Axion cold dark matter in view of BICEP2 results
L. Visinelli, P. Gondolo
TL;DR
The paper investigates whether axions can comprise all cold dark matter in light of the BICEP2 measurement of tensor modes. By distinguishing PQ symmetry-breaking scenarios relative to inflation, it shows that the BICEP2 result excludes PQ breaking before inflation (Scenario B), leaving post-inflation breaking (Scenario A) where the axion density is set by vacuum realignment and possible string-wall decays.

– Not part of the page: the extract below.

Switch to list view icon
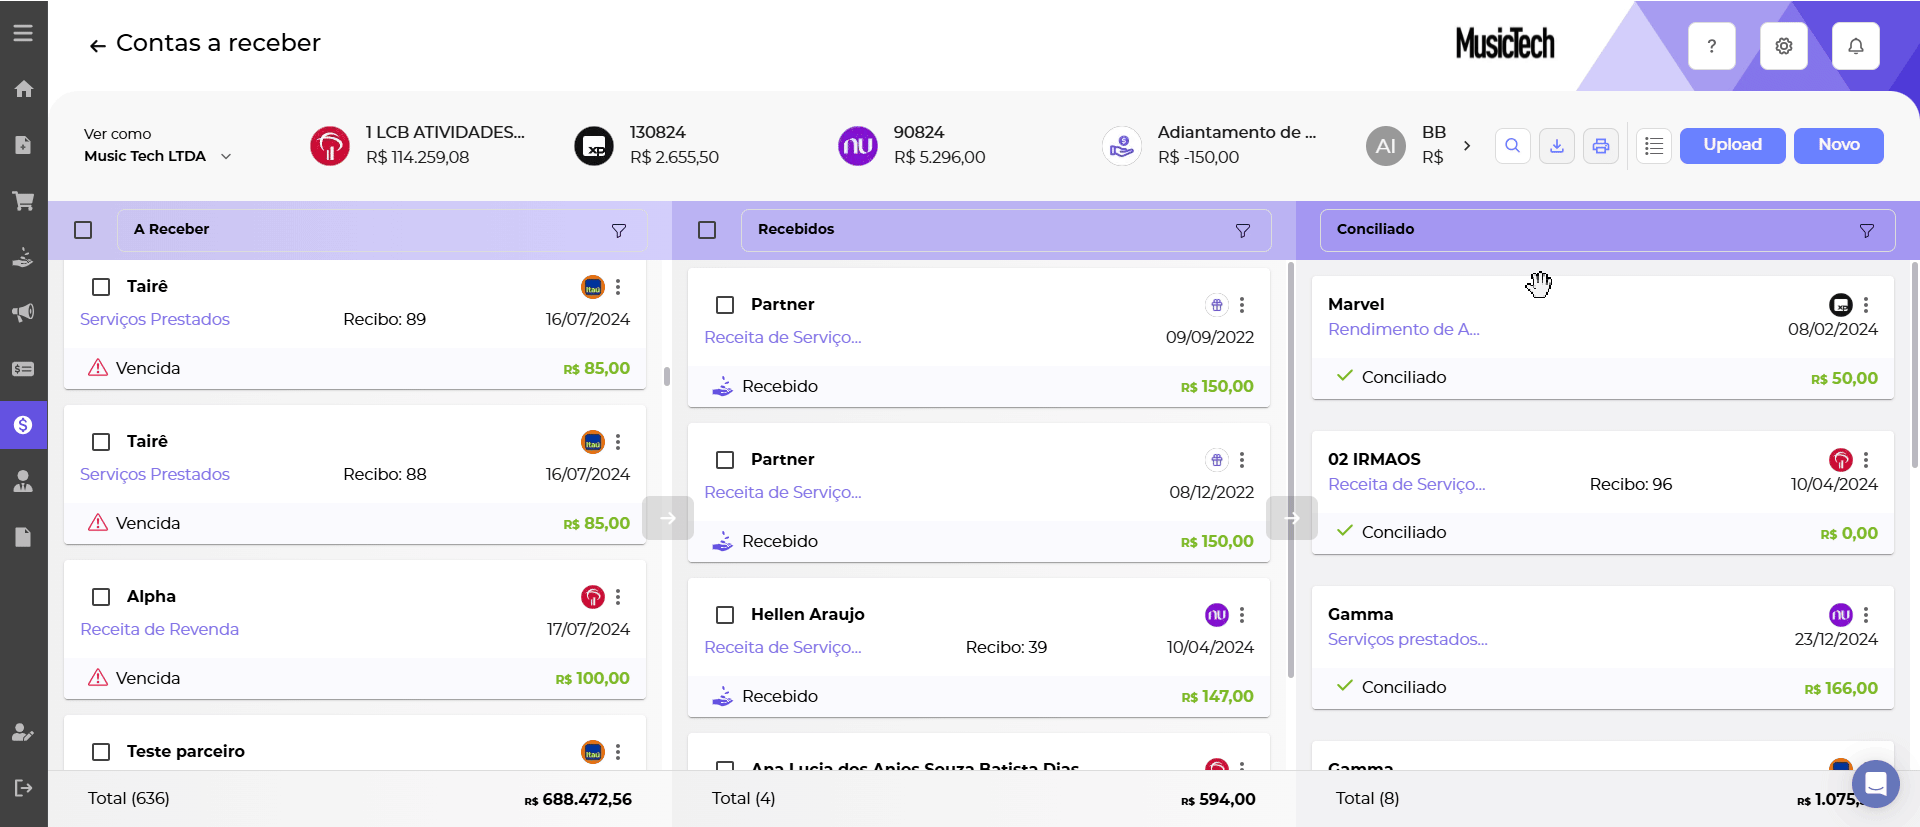 pyautogui.click(x=1654, y=146)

In ΛCDM, this yields a narrow axion mass window around $m_a \approx 71 \mu{\rm eV}$ modulated by the defect contribution parameter $\alpha^{\rm dec}$, with the corresponding decay constant $f_a \approx 8.7\times10^{10}\, {\rm GeV}\,(\alpha^{\rm dec}+1)^{-6/7}$. The work links early-Universe inflationary physics to present-day axion searches, guiding experiments toward the tens-of-microelectronvolt mass range and highlighting the role of topological defects in setting the relic density.
Abstract
The properties of axions that constitute 100% of cold dark matter (CDM) depend on the tensor-to-scalar ratio $r$ at the end of inflation. If $r=0.20^{+0.07}_{-0.05}$ as reported by the BICEP2 collaboration, then "half" of the CDM axion parameter space is ruled out. Namely, the Peccei-Quinn symmetry must be broken after the end of inflation, and axions do not generate non-adiabatic primordial fluctuations. The cosmic axion density is then independent of the tensor-to-scalar ratio $r$, and the axion mass is expected to be in a narrow range that however depends on the cosmological model before primordial nucleosynthesis. In the standard $Λ$CDM cosmology, the CDM axion mass range is $m_a = \left(71 \pm 2\right) μ{\rm eV} \, (α^{\rm dec}+1)^{6/7}$, where $α^{\rm dec}$ is the fractional contribution to the cosmic axion density from decays of axionic strings and walls.